FAQ: Theres a rumour floating around the internet that AI began prouction in 1992 with Jospeh Mazzelo.

JS: Not true. The net rumour is just that, a rumour on a net. A net should be used to catch fish. There apparently used to catch gullible people. There was a debate at one point when Stanley was consiidering a movie called"Wartime Lies" based on Louis Begley's novel. Jospeh Mazzelo was going to be in that, and there was a debate, a rumour that spread from "Wartime Lies", the Second World War story, to A.I.-- and that's what happens on the net: it's called a virus....

FAQ: What's the story of AI?

JS: There was a press release at the time. At some unspecified point in the future, civilisation as we know it is not quite where it is. Computers run everything. I mean, I haven't seen the script, I'm just telling you what's already been said.

FAQ: Are the Press Releases for Eyes Wide Shut being controlled by Kubrick? For example, Harvey Keitel's role has been publicised in the US, but the only Press Release here was the Jennifer Jason Leigh one.

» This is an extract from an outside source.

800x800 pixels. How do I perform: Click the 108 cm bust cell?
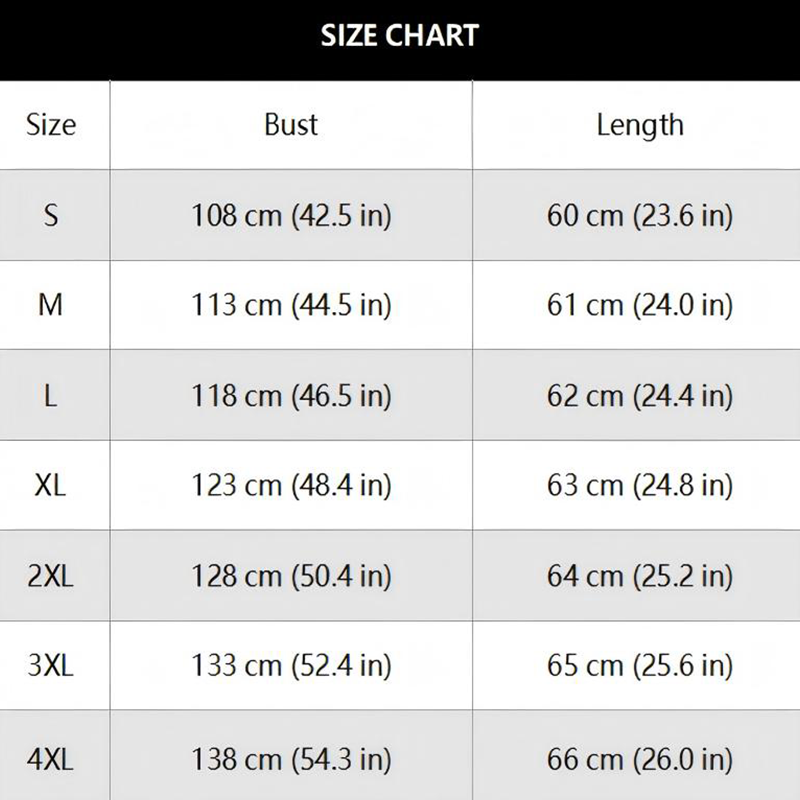pos(291,215)
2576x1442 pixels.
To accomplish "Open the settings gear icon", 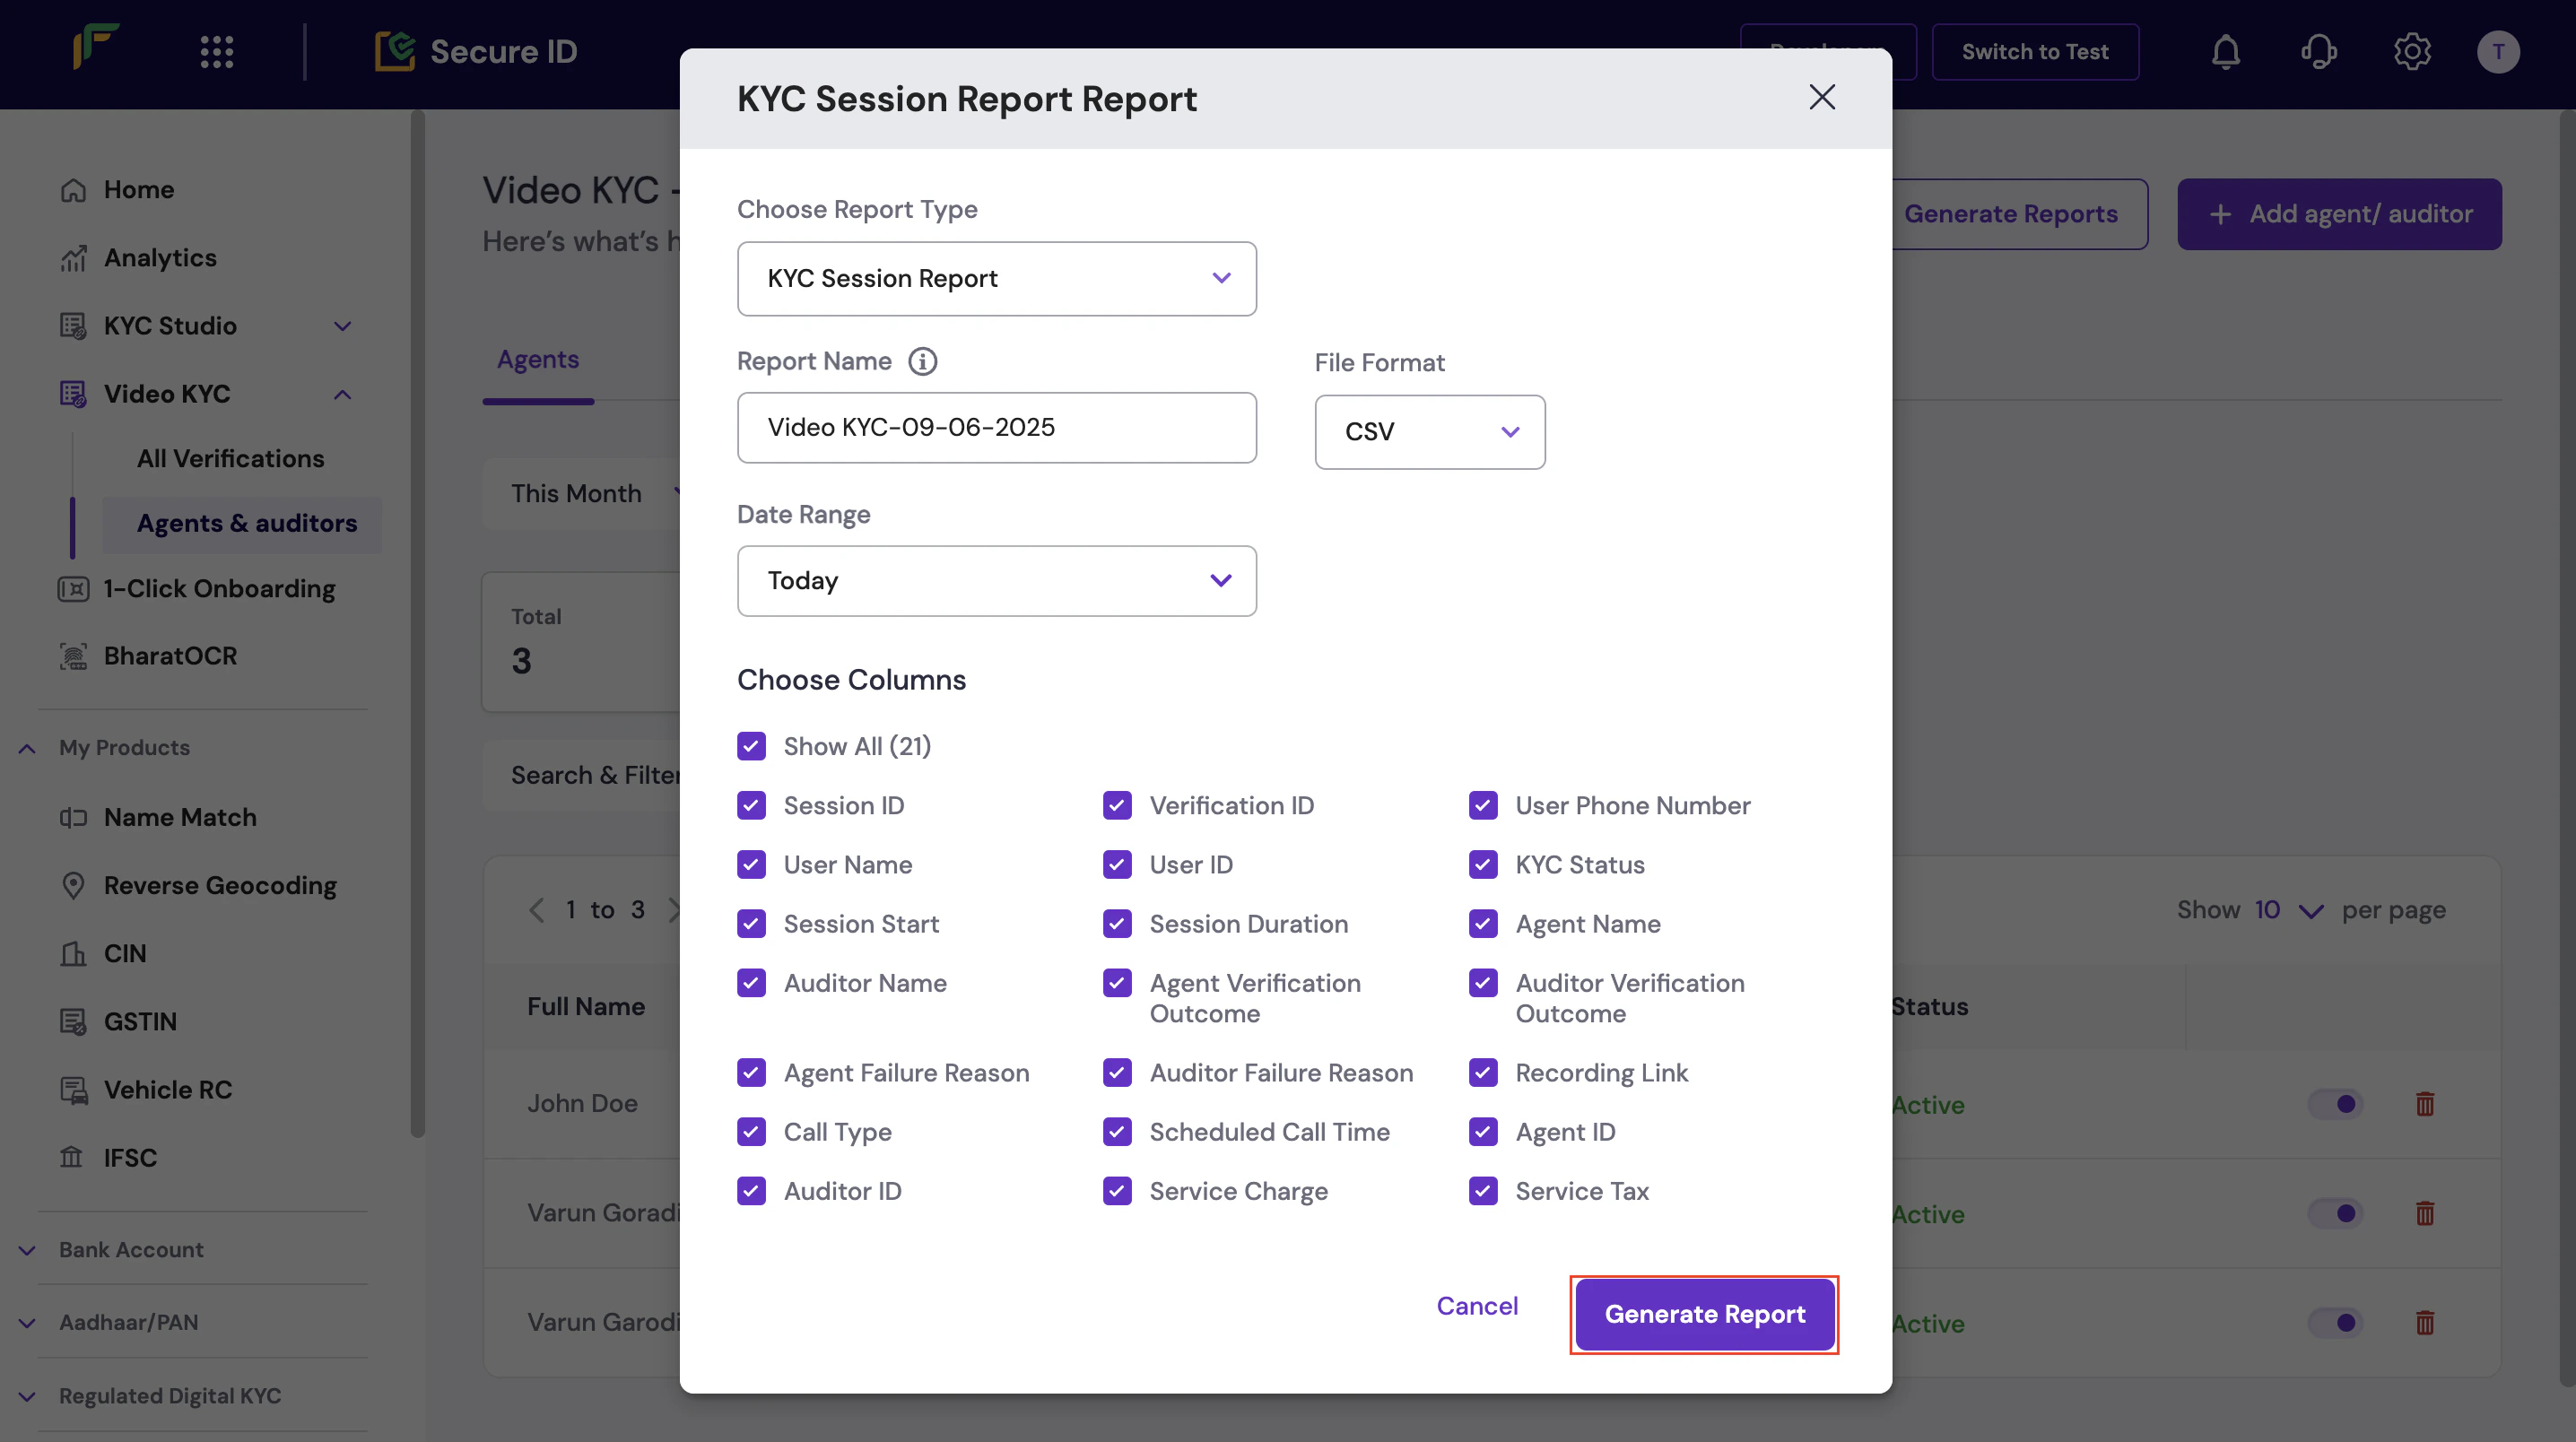I will (x=2411, y=52).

JS: No -- The first press release described it, and talked about Tom Cruise and Nicole Kidman. The second talked about Jennifer Jason Leigh being signed and a third one said that Harvey Keitel's been signed. I mean that's all press releases are, they simply say which actors are in it....With so little information at the moment, what would we say? That Stanley Kubrick is working on a film? Yes he is, and that's it. Its a kind of mystique I find a little odd, because when Stanley's film is finished and released, we'll all see it.

FAQ: Do you think he develops this mystique on purpose?

JS: No. It's created outside of him and around him. I don't know how you develop a mystique. If what you say is: "My film's finished, have a look at it," that's more than enough; why should I do a interview to tell you what the film's about?. If you call that creating a mystique, then yes, he has created a mystique, but not intentionally. He goes ahead and makes his films, releases them lots of brouhaha and then he goes back and develops another project. That's the auteur way of filmmaking.